Whatever Happened To ‘The Waiting For Superman’ Kids?

The PR of education reform focuses on the feel-good, beating the odds, stories about heroic teachers and and rock-star superintendents who never give up on their students.

There are the 106 original graduates of Chicago’s Urban Prep Charter school that Arne Duncan saved by shutting down the failing school that they would have attended if not for his policies.  There is the boy whose Memphis Teach For America teacher taught him rugby — his ticket to college which got the boy featured in an ESPN documentary and got the TFA teacher on Forbes’ 30 under 30 list.  And there are the four inner-city kids who were featured in ‘Waiting For Superman’ — Anthony Black, Daisy Esparza, Bianca Hill, and Francisco Regalado.  After ‘Waiting For Superman’ came out, they were even invited to The White House.

But what happens to these kids after they have served their purpose as PR pawns for education reformers?

For the most part, we don’t know.

Urban Prep had promised that they were going to publish their 6-year college graduation rate for that first class.  They were supposed to do that, but never did, to the best of my knowledge.  Recently one of the three Urban Prep campuses has been put on the school closure list in Chicago.  This, despite it also having a 100% college acceptance rate like the other campuses.

Maybe we don’t hear much about whatever happened to the kids saved by the heroic ed reformers because for some of them they turned out like the rugby player who helped vault his TFA teacher into the 30 under 30 list.

According to the article.

Young told the story of an MICR player who eventually enrolled in Tennessee State University. “He had no family, no support.
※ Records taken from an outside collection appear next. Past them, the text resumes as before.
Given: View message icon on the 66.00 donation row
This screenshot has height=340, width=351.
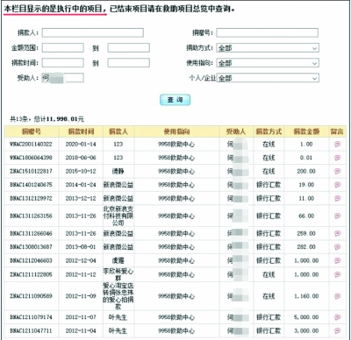Looking at the screenshot, I should pyautogui.click(x=337, y=216).
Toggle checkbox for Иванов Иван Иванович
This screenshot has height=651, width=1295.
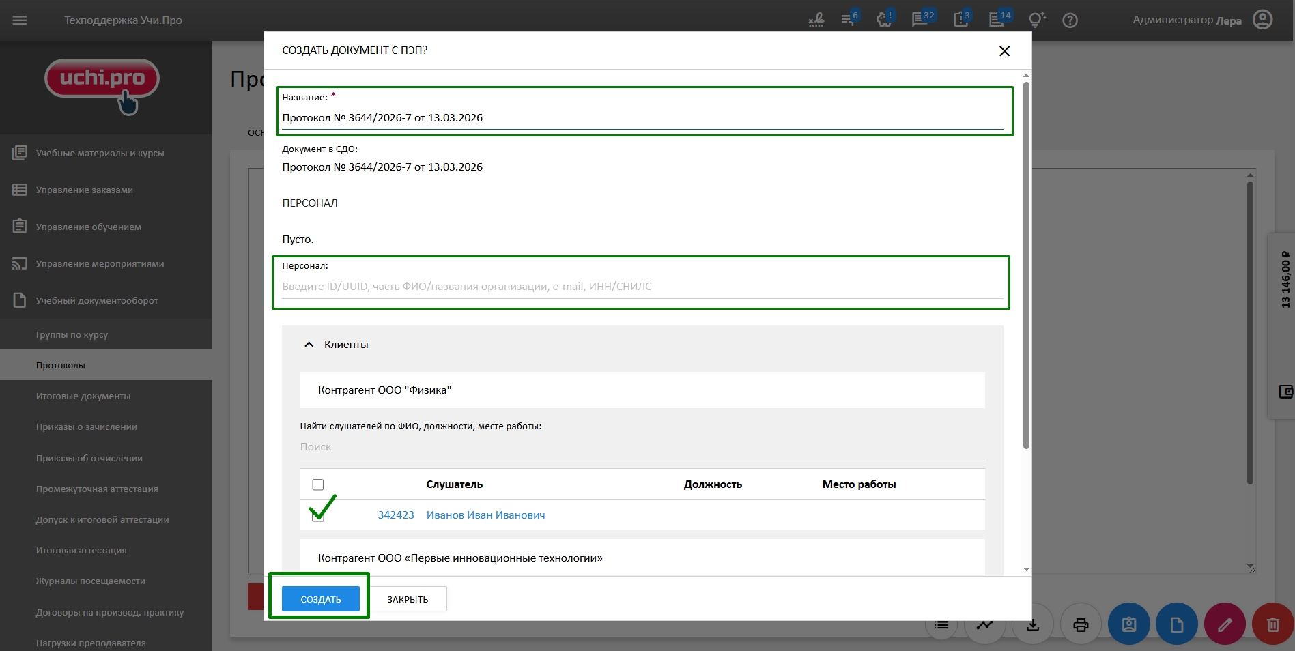pos(318,516)
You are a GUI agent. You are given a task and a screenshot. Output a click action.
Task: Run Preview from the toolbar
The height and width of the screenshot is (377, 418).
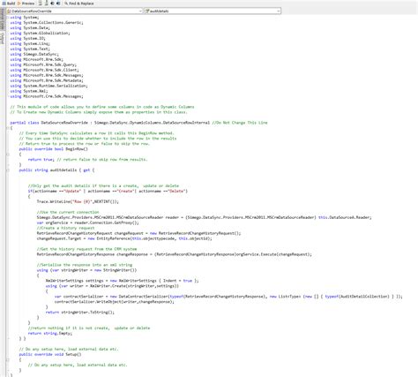pos(26,4)
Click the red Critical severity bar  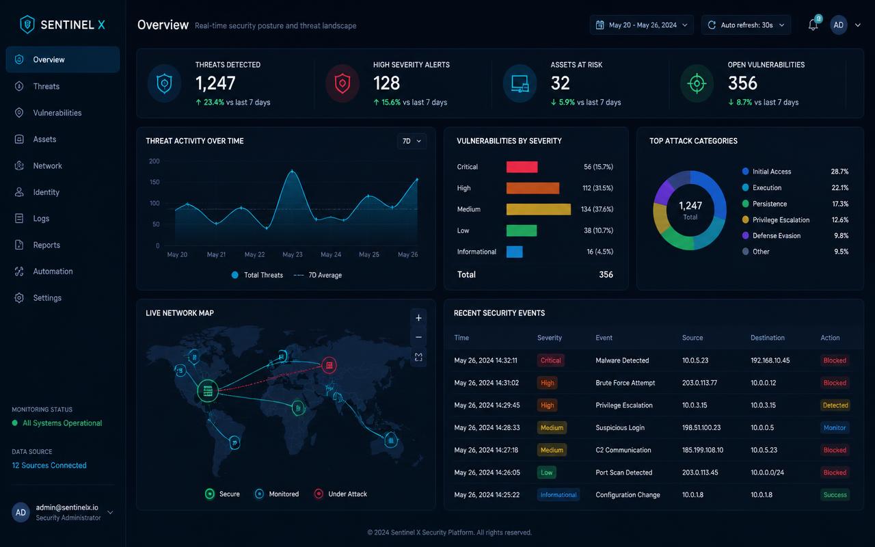(522, 167)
He would never have gotten into college if we hadn’t helped with his application, his financial aid, gotten him a ride to Nashville.
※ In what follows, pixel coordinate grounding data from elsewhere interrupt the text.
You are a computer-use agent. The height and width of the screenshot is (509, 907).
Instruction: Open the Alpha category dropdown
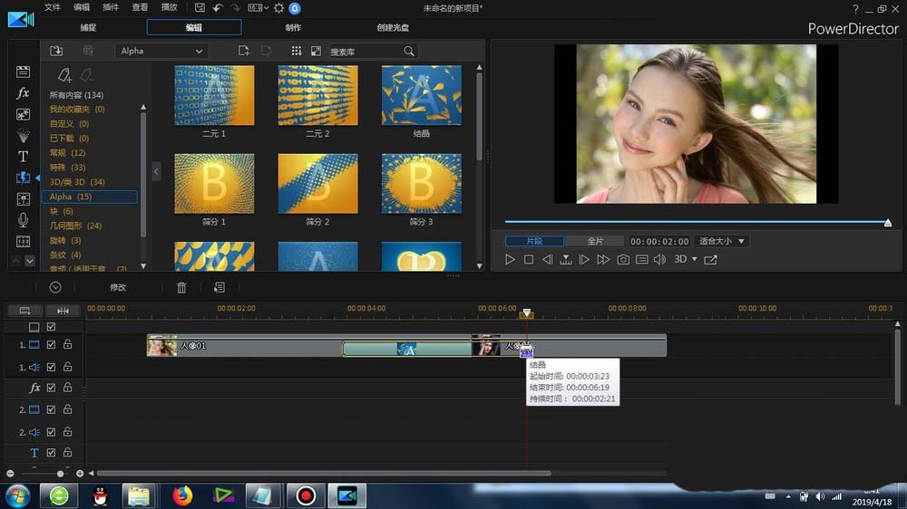pos(163,51)
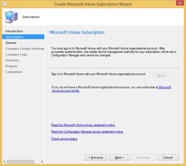Read the Microsoft Intune privacy statement online

pos(83,125)
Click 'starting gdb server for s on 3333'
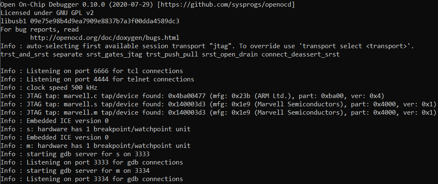Screen dimensions: 438x184 pyautogui.click(x=75, y=154)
A year later, we found him homeless in Memphis because of a stupid $100 student affairs fee he couldn’t pay. They wouldn’t let him register for any more classes. He didn’t know who to call. It was just a disaster.”

Of course there is a lot more to this story than the “stupid $100 student affairs fee he could not pay.”  But it doesn’t matter if the kid was saved by his TFA rugby coach or not.  All that matters is that it seemed that way for long enough to get the guy on the Forbes 30 under 30 list.

You’d think that Davis Guggenheim, the director of ‘Waiting For Superman’ would keep in touch with his subjects — see if they graduated high school — see how they’re doing.

My own private detective skills led me to find one of them, Daisy Esparza, on Twitter.  I tried to contact her, but didn’t get a response.  The other three, I wasn’t able to find anything.  Maybe they are on Instagram.  If anyone knows anything — six degrees of separation and all that — leave a comment.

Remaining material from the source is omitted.